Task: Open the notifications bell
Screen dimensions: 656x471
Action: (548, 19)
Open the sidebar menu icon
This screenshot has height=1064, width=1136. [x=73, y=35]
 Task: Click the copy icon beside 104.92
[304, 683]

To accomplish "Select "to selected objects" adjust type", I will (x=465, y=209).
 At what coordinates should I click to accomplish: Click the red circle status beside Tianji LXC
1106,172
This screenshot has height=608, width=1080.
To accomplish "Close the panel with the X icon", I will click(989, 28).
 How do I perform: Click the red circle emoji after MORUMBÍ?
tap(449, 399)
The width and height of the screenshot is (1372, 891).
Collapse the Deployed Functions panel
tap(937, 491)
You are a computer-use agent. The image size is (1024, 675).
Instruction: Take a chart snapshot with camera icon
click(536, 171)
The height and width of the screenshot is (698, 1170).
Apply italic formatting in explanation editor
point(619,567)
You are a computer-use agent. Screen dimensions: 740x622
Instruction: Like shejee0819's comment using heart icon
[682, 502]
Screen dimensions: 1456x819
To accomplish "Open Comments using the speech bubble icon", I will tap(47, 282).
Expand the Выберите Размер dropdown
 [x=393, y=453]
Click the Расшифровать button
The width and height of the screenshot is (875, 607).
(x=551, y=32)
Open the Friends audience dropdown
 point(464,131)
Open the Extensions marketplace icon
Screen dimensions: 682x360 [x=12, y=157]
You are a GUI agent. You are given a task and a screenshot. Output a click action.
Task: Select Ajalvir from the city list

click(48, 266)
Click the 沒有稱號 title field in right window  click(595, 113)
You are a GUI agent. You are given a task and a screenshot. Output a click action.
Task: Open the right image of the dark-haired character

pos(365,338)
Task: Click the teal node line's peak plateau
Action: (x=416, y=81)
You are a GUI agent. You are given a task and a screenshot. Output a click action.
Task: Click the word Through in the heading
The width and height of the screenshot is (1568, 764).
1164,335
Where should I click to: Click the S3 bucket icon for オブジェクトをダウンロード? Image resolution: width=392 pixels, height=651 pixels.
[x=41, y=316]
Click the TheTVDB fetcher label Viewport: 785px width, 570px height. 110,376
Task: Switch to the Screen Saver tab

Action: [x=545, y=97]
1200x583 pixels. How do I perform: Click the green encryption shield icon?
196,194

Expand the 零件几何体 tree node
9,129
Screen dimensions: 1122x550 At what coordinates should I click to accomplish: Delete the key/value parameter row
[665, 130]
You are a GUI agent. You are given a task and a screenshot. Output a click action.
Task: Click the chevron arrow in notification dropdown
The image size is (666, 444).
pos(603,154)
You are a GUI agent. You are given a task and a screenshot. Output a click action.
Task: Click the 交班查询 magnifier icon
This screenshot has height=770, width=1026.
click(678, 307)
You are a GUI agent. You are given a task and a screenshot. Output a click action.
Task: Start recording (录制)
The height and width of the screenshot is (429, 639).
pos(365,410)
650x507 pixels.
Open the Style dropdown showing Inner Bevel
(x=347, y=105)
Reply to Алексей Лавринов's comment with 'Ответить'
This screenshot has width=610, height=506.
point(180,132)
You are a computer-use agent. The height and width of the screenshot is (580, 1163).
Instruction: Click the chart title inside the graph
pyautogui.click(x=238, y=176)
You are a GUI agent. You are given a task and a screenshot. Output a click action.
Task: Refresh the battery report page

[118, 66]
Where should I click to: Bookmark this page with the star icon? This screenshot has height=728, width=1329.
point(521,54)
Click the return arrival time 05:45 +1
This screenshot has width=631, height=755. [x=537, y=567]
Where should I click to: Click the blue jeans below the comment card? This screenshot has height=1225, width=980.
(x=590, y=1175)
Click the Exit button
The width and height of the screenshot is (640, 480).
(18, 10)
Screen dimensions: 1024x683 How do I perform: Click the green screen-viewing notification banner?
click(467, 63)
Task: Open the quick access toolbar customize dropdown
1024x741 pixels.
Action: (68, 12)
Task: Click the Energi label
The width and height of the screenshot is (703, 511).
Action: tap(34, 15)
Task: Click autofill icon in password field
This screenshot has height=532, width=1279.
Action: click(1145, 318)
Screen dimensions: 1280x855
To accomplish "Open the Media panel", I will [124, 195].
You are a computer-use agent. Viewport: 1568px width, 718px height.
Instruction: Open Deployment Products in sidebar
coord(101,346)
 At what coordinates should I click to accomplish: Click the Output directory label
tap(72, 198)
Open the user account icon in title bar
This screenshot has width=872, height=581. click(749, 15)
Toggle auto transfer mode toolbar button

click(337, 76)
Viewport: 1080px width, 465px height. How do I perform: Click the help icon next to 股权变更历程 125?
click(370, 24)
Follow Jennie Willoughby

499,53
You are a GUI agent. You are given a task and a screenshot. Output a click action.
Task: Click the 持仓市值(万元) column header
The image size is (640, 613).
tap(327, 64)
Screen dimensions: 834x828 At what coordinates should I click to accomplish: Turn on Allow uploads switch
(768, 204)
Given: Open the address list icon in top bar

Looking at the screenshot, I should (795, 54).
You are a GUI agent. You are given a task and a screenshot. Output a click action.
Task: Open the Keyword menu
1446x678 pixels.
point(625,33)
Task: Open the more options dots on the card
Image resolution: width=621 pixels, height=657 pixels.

**Assignment**:
So that nothing is lost, restate all the material word for word.

**Exercise response**:
Task: Open the notifications bell
Screen dimensions: 656x471
Action: (548, 19)
Open the sidebar menu icon
This screenshot has height=1064, width=1136. [x=73, y=35]
 Task: Click the copy icon beside 104.92
[304, 683]

To accomplish "Select "to selected objects" adjust type", I will (x=465, y=209).
 At what coordinates should I click to accomplish: Click the red circle status beside Tianji LXC
1106,172
This screenshot has height=608, width=1080.
To accomplish "Close the panel with the X icon", I will click(989, 28).
 How do I perform: Click the red circle emoji after MORUMBÍ?
tap(449, 399)
The width and height of the screenshot is (1372, 891).
Collapse the Deployed Functions panel
tap(937, 491)
You are a computer-use agent. The image size is (1024, 675).
Instruction: Take a chart snapshot with camera icon
click(536, 171)
The height and width of the screenshot is (698, 1170).
Apply italic formatting in explanation editor
point(619,567)
You are a computer-use agent. Screen dimensions: 740x622
Instruction: Like shejee0819's comment using heart icon
[682, 502]
Screen dimensions: 1456x819
To accomplish "Open Comments using the speech bubble icon", I will tap(47, 282).
Expand the Выберите Размер dropdown
 [x=393, y=453]
Click the Расшифровать button
The width and height of the screenshot is (875, 607).
(x=551, y=32)
Open the Friends audience dropdown
 point(464,131)
Open the Extensions marketplace icon
Screen dimensions: 682x360 [x=12, y=157]
You are a GUI agent. You are given a task and a screenshot. Output a click action.
Task: Select Ajalvir from the city list

click(48, 266)
Click the 沒有稱號 title field in right window  click(595, 113)
You are a GUI agent. You are given a task and a screenshot. Output a click action.
Task: Open the right image of the dark-haired character

pos(365,338)
Task: Click the teal node line's peak plateau
Action: (x=416, y=81)
You are a GUI agent. You are given a task and a screenshot. Output a click action.
Task: Click the word Through in the heading
The width and height of the screenshot is (1568, 764).
1164,335
Where should I click to: Click the S3 bucket icon for オブジェクトをダウンロード? Image resolution: width=392 pixels, height=651 pixels.
[x=41, y=316]
Click the TheTVDB fetcher label Viewport: 785px width, 570px height. 110,376
Task: Switch to the Screen Saver tab

Action: [x=545, y=97]
1200x583 pixels. How do I perform: Click the green encryption shield icon?
196,194

Expand the 零件几何体 tree node
9,129
Screen dimensions: 1122x550 At what coordinates should I click to accomplish: Delete the key/value parameter row
[665, 130]
You are a GUI agent. You are given a task and a screenshot. Output a click action.
Task: Click the chevron arrow in notification dropdown
The image size is (666, 444).
pos(603,154)
You are a GUI agent. You are given a task and a screenshot. Output a click action.
Task: Click the 交班查询 magnifier icon
This screenshot has height=770, width=1026.
click(678, 307)
You are a GUI agent. You are given a task and a screenshot. Output a click action.
Task: Start recording (录制)
The height and width of the screenshot is (429, 639).
pos(365,410)
650x507 pixels.
Open the Style dropdown showing Inner Bevel
(x=347, y=105)
Reply to Алексей Лавринов's comment with 'Ответить'
This screenshot has width=610, height=506.
point(180,132)
You are a computer-use agent. The height and width of the screenshot is (580, 1163).
Instruction: Click the chart title inside the graph
pyautogui.click(x=238, y=176)
You are a GUI agent. You are given a task and a screenshot. Output a click action.
Task: Refresh the battery report page

[118, 66]
Where should I click to: Bookmark this page with the star icon? This screenshot has height=728, width=1329.
point(521,54)
Click the return arrival time 05:45 +1
This screenshot has width=631, height=755. [x=537, y=567]
Where should I click to: Click the blue jeans below the comment card? This screenshot has height=1225, width=980.
(x=590, y=1175)
Click the Exit button
The width and height of the screenshot is (640, 480).
(18, 10)
Screen dimensions: 1024x683 How do I perform: Click the green screen-viewing notification banner?
click(467, 63)
Task: Open the quick access toolbar customize dropdown
1024x741 pixels.
Action: (68, 12)
Task: Click the Energi label
The width and height of the screenshot is (703, 511).
Action: tap(34, 15)
Task: Click autofill icon in password field
This screenshot has height=532, width=1279.
Action: click(1145, 318)
Screen dimensions: 1280x855
To accomplish "Open the Media panel", I will [124, 195].
You are a computer-use agent. Viewport: 1568px width, 718px height.
Instruction: Open Deployment Products in sidebar
coord(101,346)
 At what coordinates should I click to accomplish: Click the Output directory label
tap(72, 198)
Open the user account icon in title bar
This screenshot has width=872, height=581. click(749, 15)
Toggle auto transfer mode toolbar button

click(337, 76)
Viewport: 1080px width, 465px height. How do I perform: Click the help icon next to 股权变更历程 125?
click(370, 24)
Follow Jennie Willoughby

499,53
You are a GUI agent. You are given a task and a screenshot. Output a click action.
Task: Click the 持仓市值(万元) column header
The image size is (640, 613).
tap(327, 64)
Screen dimensions: 834x828 At what coordinates should I click to accomplish: Turn on Allow uploads switch
(768, 204)
Given: Open the address list icon in top bar

Looking at the screenshot, I should (795, 54).
You are a GUI agent. You are given a task and a screenshot. Output a click action.
Task: Open the Keyword menu
1446x678 pixels.
point(625,33)
Task: Open the more options dots on the card
Image resolution: width=621 pixels, height=657 pixels.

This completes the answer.